Furthermore, the collections information will be deleted and copies of previous enquiries will no longer be available online.
Increased risk for employers
“While this doesn’t necessarily mean that the debt is written off, it does hide important information when investigating potential employees for clients,” she explains. “In effect, it will increase security risks around new people coming into a company. This extends to vendors you might be about to use.”
Reid believes the landscape will have to change from the way providers provide credit to consumers to the screening process companies will use in a security analysis.
“The truth is that employees with a poor credit history can pose a security threat,” she says. “The information previously accessible would help put this history in context – there is a difference between a slow payer and a delinquent payer. It is important to know if the individual provided the correct information or deliberately misrepresented basic facts.”
Without the credit information as a resource, Reid believes other investigative methods can be used. “The idea is to look harder at other information – such as criminal checks, education certificate verification and so forth in order to find out the reputation of the individual,” she says. “If there are discrepancies here, it should raise a red flag.

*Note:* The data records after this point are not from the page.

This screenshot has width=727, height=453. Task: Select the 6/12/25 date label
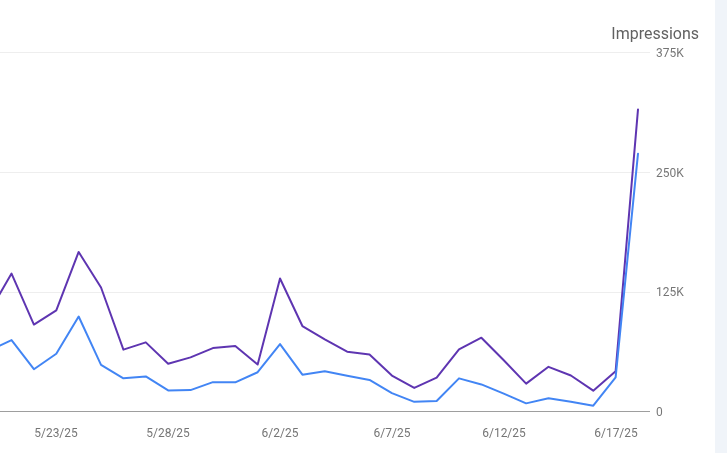pos(504,433)
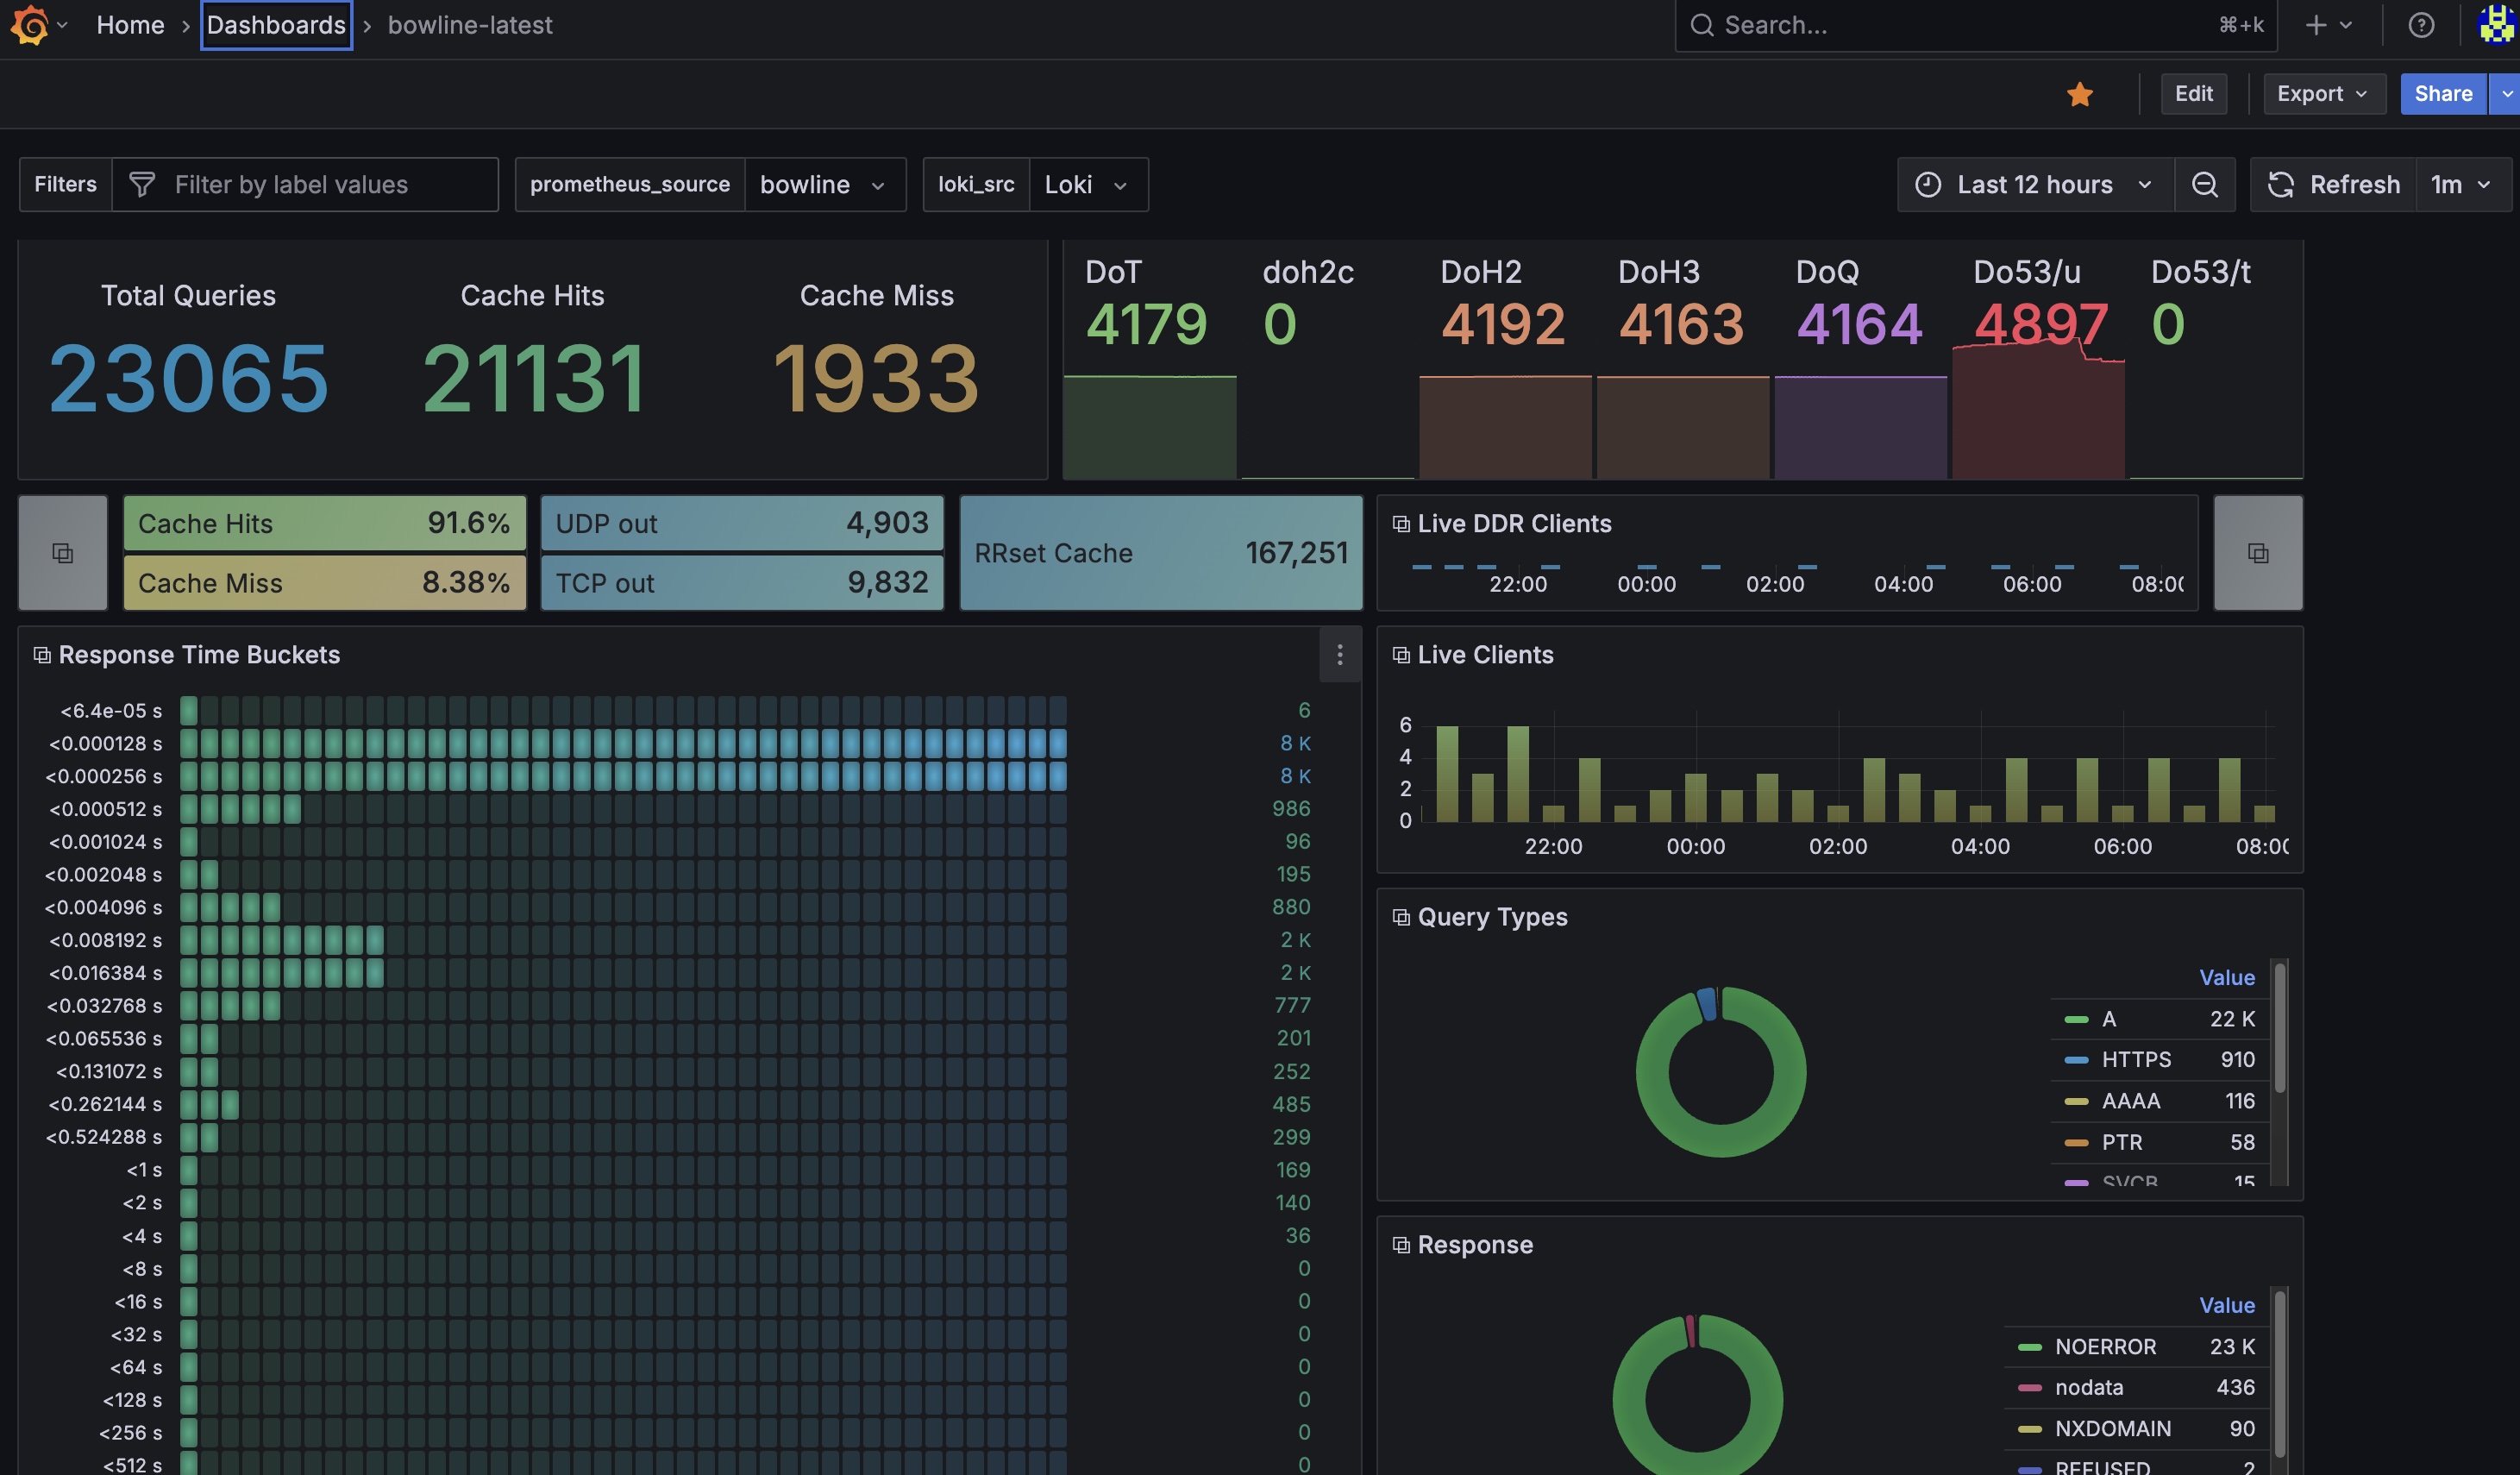Open the prometheus_source bowline dropdown
This screenshot has height=1475, width=2520.
822,185
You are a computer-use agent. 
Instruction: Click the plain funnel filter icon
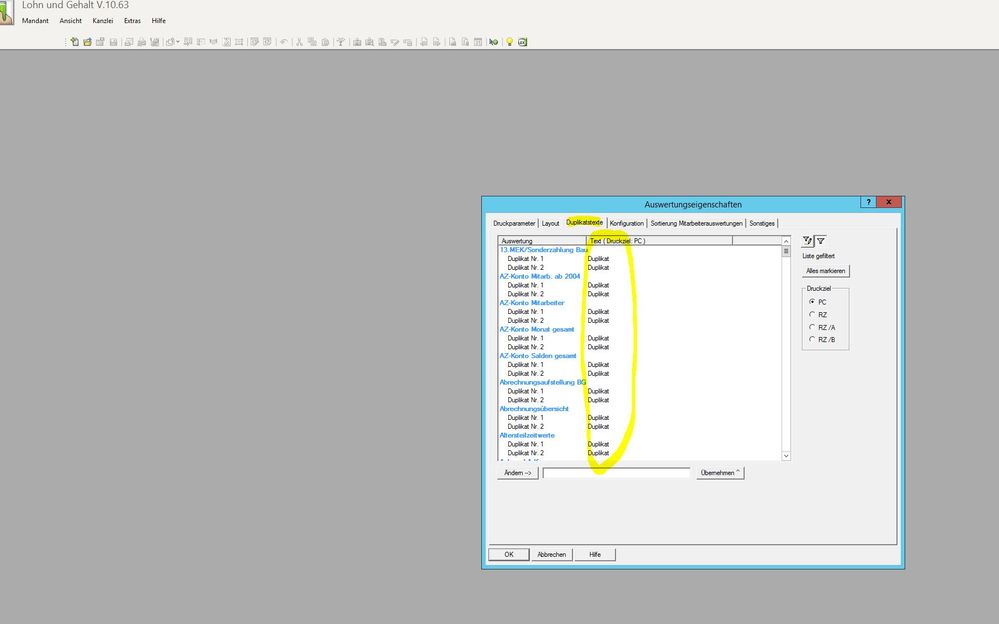820,241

If someone can lie on a credit application, they will probably fabricate their CV, so make sure you check this closely too. Don’t discount a social media investigation. The same process applies to contract or temporary employees.”
Moreover, creating a profile of a typical unethical or high-risk individual is important before hiring a new member of staff. This upfront security analysis and screening process is more efficient than dealing with the costly and lengthy legal action involved with dismissing an employee after the fact.
In April, iFacts is launching a Consumer Credit Report, which has been prepared for the changes to the National Credit Act. It helps clients mitigate risks by applying new strategies and implementing different decision-making tools.